Saved data entries:
*** Begin section ***

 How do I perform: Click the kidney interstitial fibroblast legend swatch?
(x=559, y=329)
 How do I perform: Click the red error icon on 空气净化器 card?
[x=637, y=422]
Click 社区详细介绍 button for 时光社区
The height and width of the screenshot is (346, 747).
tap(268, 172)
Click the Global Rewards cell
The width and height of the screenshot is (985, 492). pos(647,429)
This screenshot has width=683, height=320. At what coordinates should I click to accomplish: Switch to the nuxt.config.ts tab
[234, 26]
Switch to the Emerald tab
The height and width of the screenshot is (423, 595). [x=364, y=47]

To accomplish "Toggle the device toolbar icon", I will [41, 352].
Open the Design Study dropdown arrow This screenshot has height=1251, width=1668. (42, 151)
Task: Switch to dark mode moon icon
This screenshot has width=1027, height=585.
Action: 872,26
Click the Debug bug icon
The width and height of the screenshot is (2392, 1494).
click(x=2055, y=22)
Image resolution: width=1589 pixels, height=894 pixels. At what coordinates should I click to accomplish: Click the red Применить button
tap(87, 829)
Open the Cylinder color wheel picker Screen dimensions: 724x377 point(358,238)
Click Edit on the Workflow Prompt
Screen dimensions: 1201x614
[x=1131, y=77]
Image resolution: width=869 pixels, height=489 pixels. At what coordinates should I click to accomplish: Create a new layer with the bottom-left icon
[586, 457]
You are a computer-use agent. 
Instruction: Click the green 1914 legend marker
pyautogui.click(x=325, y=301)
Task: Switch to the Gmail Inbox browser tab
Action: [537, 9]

*** End section ***

#### What is expected:
The lines you need are those with the word "Open"; list them from the entries.

#### Expected output:
Open the Design Study dropdown arrow This screenshot has height=1251, width=1668. (42, 151)
Open the Cylinder color wheel picker Screen dimensions: 724x377 point(358,238)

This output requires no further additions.